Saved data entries
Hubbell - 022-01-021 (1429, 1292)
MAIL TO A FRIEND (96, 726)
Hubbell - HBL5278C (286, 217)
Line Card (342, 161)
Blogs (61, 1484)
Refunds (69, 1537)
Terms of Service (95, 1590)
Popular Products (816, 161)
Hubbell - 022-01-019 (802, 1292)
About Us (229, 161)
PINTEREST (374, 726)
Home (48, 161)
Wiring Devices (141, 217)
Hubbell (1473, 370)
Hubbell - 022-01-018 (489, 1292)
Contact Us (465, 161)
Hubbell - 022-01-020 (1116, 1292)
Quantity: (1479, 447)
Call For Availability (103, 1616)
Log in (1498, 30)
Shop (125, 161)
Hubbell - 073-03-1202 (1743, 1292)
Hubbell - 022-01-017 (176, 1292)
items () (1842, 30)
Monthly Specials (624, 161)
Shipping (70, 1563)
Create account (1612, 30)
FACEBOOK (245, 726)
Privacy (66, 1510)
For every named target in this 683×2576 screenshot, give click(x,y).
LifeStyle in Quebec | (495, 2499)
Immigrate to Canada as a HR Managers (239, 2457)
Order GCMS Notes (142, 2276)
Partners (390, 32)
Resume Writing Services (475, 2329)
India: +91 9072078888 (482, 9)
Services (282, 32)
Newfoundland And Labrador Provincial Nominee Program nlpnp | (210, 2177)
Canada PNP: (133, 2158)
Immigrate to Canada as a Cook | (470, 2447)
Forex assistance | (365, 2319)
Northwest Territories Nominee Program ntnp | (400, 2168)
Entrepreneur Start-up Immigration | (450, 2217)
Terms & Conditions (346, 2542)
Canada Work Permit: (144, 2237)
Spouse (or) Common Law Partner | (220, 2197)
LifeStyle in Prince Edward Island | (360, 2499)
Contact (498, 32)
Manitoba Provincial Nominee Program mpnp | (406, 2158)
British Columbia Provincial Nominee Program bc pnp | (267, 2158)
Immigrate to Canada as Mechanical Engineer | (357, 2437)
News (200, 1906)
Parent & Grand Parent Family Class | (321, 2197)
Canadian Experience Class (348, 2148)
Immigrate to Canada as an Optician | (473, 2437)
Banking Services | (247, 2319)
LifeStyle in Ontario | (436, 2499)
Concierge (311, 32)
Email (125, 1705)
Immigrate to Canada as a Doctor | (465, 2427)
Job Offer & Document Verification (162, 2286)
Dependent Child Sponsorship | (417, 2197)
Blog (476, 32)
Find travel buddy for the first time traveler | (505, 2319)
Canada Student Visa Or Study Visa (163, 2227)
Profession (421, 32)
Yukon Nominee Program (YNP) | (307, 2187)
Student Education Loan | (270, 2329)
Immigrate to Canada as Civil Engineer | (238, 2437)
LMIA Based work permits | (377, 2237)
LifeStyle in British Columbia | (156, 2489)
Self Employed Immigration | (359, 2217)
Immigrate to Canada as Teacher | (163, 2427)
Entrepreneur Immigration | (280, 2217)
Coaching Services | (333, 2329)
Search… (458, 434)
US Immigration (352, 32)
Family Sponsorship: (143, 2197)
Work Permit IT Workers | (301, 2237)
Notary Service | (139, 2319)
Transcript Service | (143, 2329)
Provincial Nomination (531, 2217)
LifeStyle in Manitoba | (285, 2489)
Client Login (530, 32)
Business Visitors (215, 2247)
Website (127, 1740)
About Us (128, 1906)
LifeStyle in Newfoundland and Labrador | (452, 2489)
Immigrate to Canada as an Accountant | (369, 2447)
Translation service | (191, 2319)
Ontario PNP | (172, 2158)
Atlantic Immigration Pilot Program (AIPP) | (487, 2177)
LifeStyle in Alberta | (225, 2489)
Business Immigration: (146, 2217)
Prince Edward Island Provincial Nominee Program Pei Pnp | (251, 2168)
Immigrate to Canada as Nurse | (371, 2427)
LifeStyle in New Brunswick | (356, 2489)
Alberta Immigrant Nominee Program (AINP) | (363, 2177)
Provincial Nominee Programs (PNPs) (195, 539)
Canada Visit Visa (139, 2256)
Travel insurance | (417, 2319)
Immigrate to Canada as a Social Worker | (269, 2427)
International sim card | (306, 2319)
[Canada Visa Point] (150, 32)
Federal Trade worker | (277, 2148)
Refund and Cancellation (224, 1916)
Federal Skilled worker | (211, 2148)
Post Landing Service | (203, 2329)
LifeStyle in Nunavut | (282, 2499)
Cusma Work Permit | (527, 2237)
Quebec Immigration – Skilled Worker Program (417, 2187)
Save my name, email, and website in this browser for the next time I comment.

Task brief
Return the lines of the records that include the string "Immigrate".

Exercise result
Immigrate to Canada as a HR Managers (239, 2457)
Immigrate to Canada as a Cook | (470, 2447)
Immigrate to Canada as Mechanical Engineer | (357, 2437)
Immigrate to Canada as an Optician | (473, 2437)
Immigrate to Canada as a Doctor | (465, 2427)
Immigrate to Canada as Civil Engineer | (238, 2437)
Immigrate to Canada as Teacher | (163, 2427)
Immigrate to Canada as an Accountant | (369, 2447)
Immigrate to Canada as Nurse | (371, 2427)
Immigrate to Canada as a Social Worker | (269, 2427)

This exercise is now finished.